:: Brief ::
Copy out the lines of the items exactly, from the line containing "Given: Click the circular C status icon" through the end of the items, including both ends. Leave the pictures out of your copy.

== Supplied material ==

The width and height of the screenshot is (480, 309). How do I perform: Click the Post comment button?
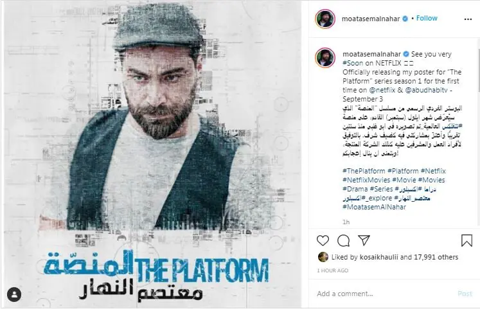point(465,294)
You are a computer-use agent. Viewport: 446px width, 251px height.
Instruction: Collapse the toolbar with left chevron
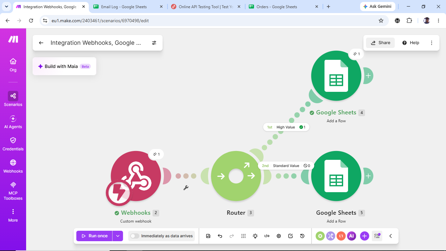tap(390, 236)
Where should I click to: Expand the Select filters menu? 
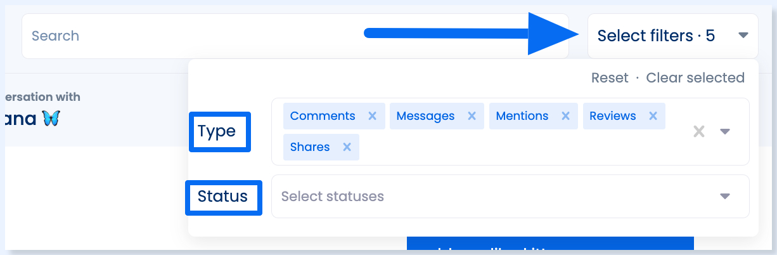pyautogui.click(x=673, y=36)
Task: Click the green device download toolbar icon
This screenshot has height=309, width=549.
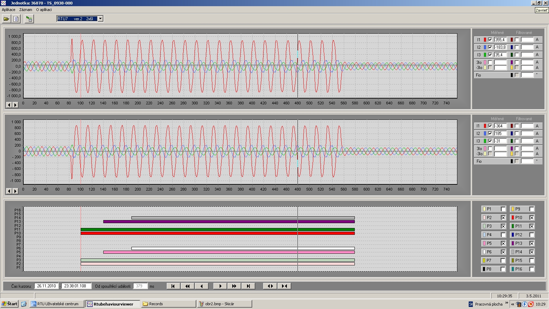Action: coord(30,19)
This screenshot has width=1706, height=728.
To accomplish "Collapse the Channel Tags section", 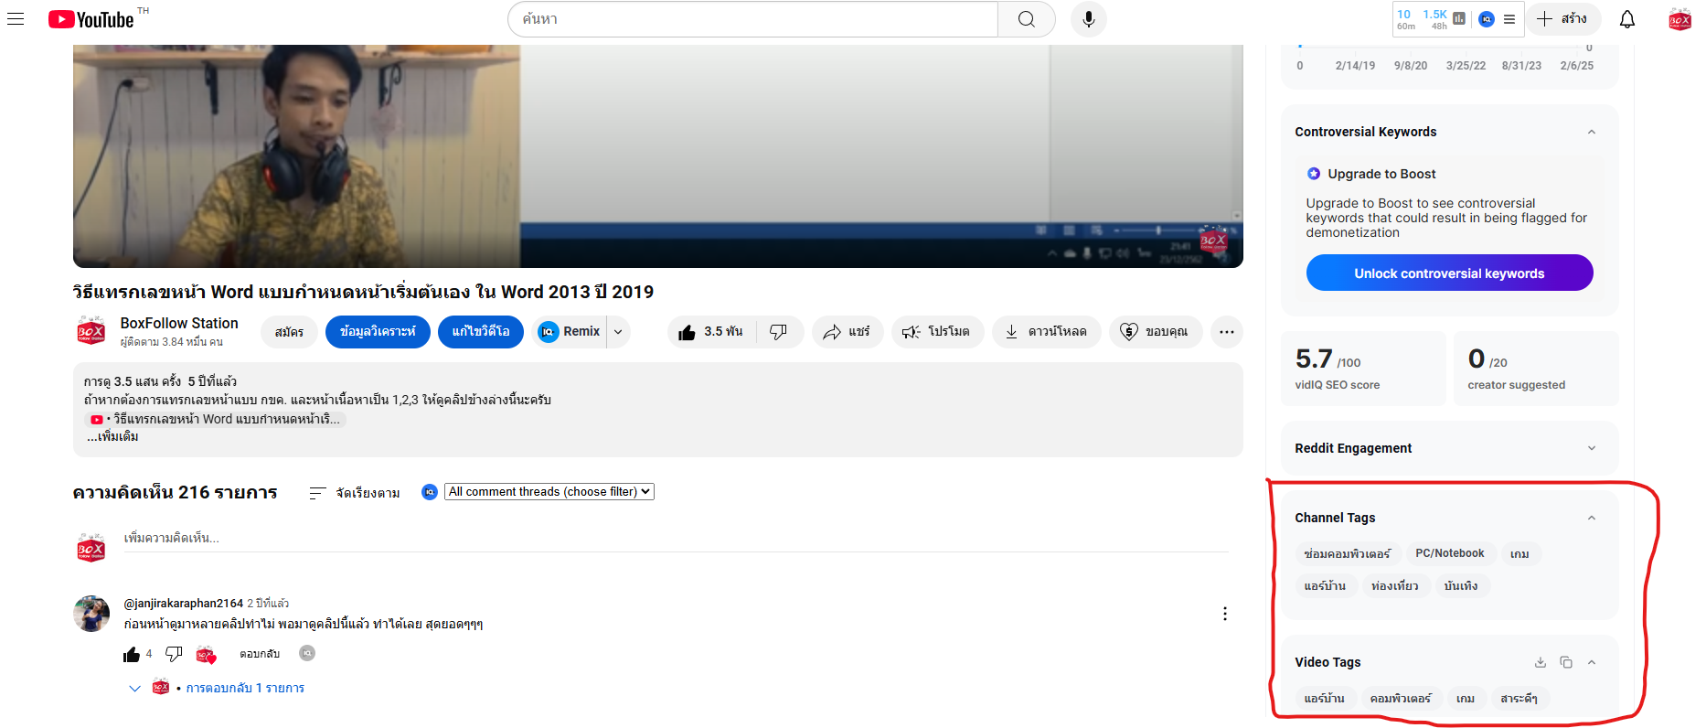I will tap(1591, 518).
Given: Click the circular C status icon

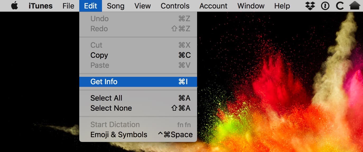Looking at the screenshot, I should coord(340,6).
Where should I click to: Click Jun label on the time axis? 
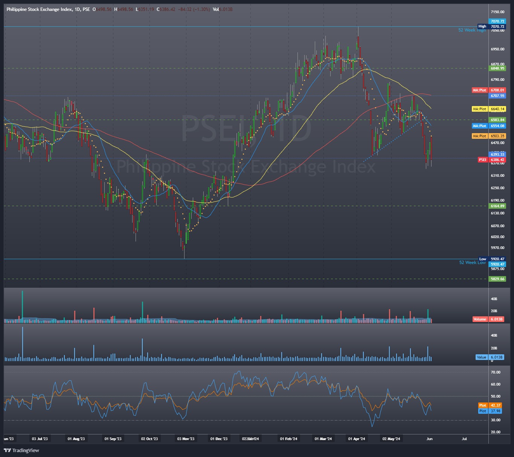click(429, 439)
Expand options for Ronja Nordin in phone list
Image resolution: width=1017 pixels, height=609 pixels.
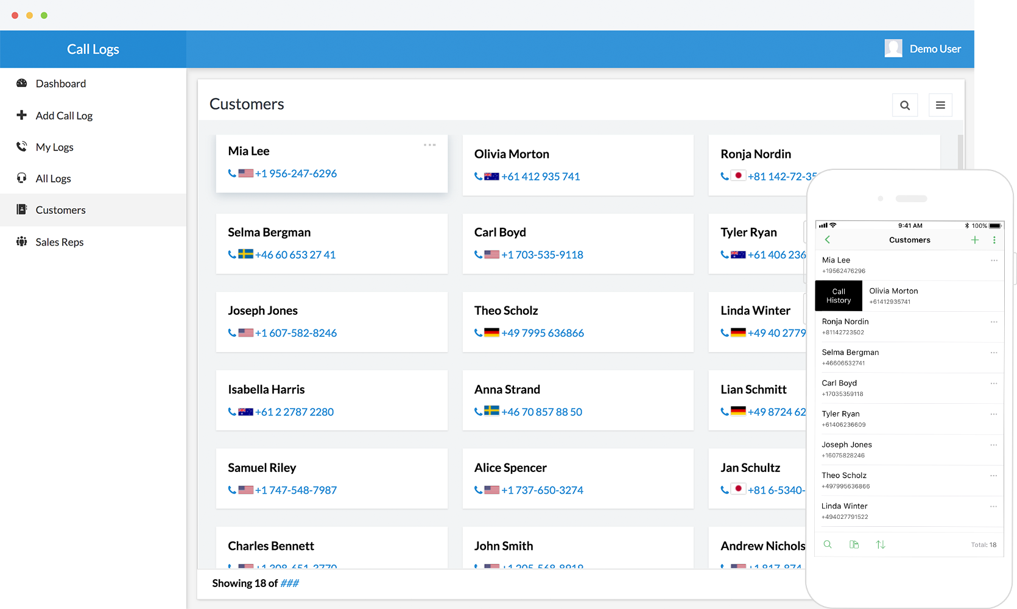click(x=993, y=322)
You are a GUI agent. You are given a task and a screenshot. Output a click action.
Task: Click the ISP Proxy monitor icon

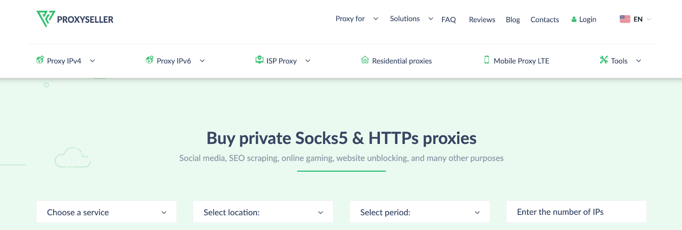click(x=259, y=60)
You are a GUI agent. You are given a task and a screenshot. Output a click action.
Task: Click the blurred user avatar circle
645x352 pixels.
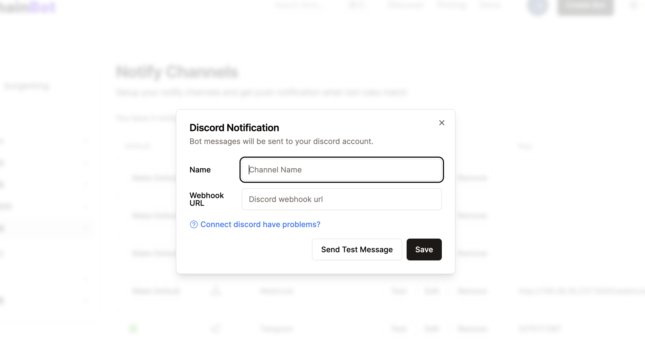(x=537, y=6)
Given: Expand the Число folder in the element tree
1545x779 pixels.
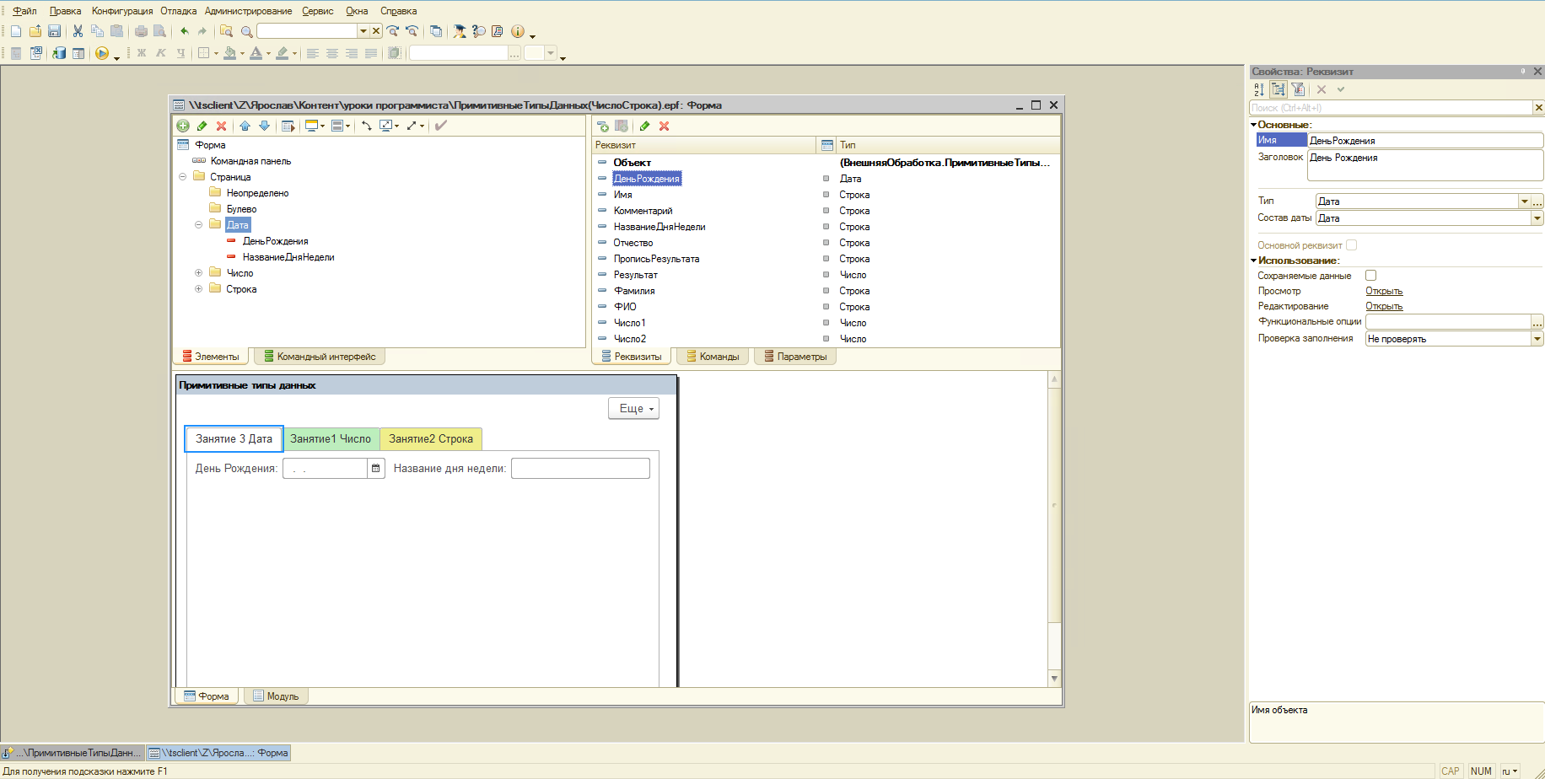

===

:: Response ::
Given: Click the circular C status icon

Looking at the screenshot, I should coord(340,6).
Where should I click to: Click Jun label on the time axis? 
click(429, 439)
Expand options for Ronja Nordin in phone list
Image resolution: width=1017 pixels, height=609 pixels.
click(x=993, y=322)
You are a GUI agent. You are given a task and a screenshot. Output a click action.
Task: Click the ISP Proxy monitor icon

click(x=259, y=60)
You are a GUI agent. You are given a task and a screenshot. Output a click action.
Task: Click the blurred user avatar circle
645x352 pixels.
(x=537, y=6)
Given: Expand the Число folder in the element tree
1545x779 pixels.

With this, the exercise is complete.